**Instruction**: Please transcribe the lines from the start of the records through the line holding "[x=197, y=79]", inclusive.

(Collected data)
[Start]
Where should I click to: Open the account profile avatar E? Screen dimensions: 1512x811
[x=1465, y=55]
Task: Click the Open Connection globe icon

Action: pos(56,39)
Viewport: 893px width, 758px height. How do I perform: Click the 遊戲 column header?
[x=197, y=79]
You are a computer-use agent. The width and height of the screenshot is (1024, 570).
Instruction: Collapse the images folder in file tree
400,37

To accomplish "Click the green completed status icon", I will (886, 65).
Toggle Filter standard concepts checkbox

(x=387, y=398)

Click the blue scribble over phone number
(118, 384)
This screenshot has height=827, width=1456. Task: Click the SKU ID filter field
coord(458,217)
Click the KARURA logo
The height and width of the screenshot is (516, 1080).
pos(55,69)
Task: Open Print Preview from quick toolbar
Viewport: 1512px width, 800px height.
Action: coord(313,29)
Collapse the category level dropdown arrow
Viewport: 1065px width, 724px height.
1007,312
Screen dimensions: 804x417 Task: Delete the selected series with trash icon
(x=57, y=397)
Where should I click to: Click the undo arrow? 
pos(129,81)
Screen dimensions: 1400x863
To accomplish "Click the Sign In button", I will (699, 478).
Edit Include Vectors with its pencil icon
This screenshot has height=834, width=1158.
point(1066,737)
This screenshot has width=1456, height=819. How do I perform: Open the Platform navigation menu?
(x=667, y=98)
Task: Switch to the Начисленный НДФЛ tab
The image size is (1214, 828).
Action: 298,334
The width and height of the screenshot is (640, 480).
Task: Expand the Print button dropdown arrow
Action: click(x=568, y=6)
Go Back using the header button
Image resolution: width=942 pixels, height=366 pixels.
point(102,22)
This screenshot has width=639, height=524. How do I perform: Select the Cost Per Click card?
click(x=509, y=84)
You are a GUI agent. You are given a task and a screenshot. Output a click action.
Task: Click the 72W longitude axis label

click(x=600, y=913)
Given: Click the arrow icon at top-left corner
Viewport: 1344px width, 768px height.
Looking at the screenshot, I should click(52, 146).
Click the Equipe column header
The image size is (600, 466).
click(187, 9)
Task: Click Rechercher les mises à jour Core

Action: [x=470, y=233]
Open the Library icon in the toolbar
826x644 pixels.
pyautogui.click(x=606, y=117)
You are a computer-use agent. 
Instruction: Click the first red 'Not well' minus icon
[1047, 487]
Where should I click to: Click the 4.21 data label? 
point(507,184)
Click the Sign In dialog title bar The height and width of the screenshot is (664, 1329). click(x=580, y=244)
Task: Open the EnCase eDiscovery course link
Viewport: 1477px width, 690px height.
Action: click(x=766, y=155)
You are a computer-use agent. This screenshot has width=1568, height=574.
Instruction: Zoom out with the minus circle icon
[End]
**Answer below**:
Where should I click to: Open the account profile avatar E? Screen dimensions: 1512x811
[x=1465, y=55]
Task: Click the Open Connection globe icon

Action: pos(56,39)
Viewport: 893px width, 758px height. How do I perform: Click the 遊戲 column header?
[x=197, y=79]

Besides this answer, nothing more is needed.